What to produce: All lines from the one bearing "The height and" through the end of the data below must be printed exactly as they stand, with pictures removed.
^^^^^^^^
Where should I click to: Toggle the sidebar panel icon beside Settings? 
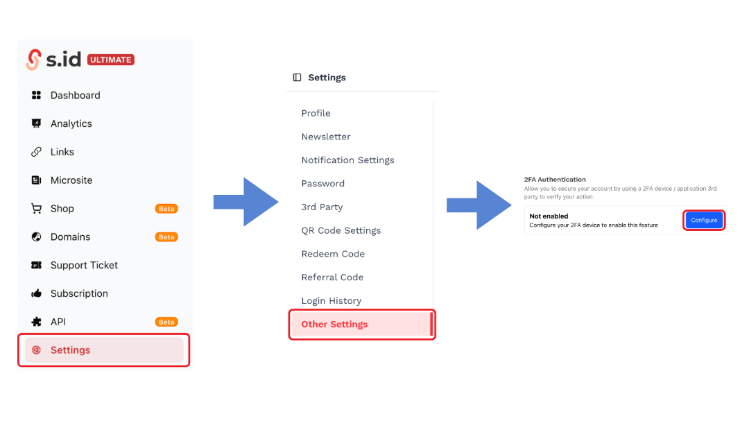(298, 78)
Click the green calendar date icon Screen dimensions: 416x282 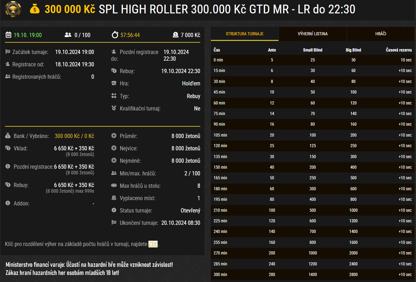[8, 35]
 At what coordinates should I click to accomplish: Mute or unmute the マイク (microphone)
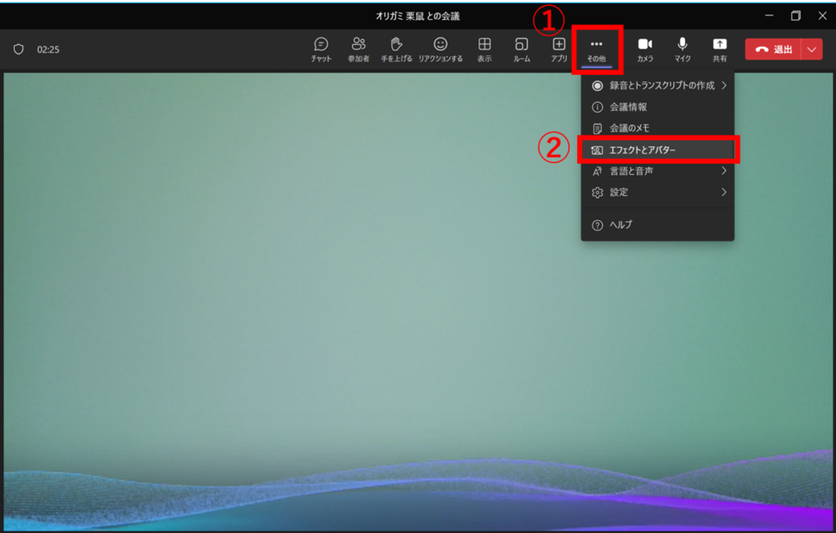[683, 48]
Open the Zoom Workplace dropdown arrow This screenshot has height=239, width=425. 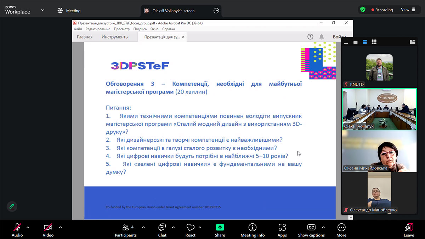43,10
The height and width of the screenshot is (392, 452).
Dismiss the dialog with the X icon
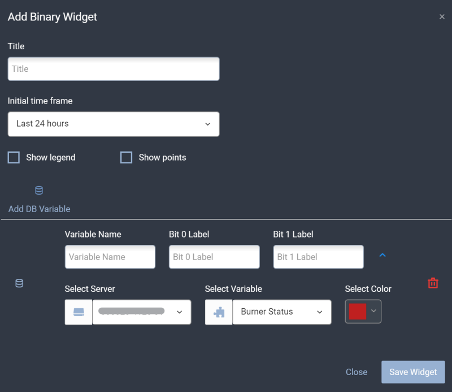(442, 16)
^^^^^^^^
Task answer:
The height and width of the screenshot is (392, 452).
Dismiss the dialog with the X icon
(442, 16)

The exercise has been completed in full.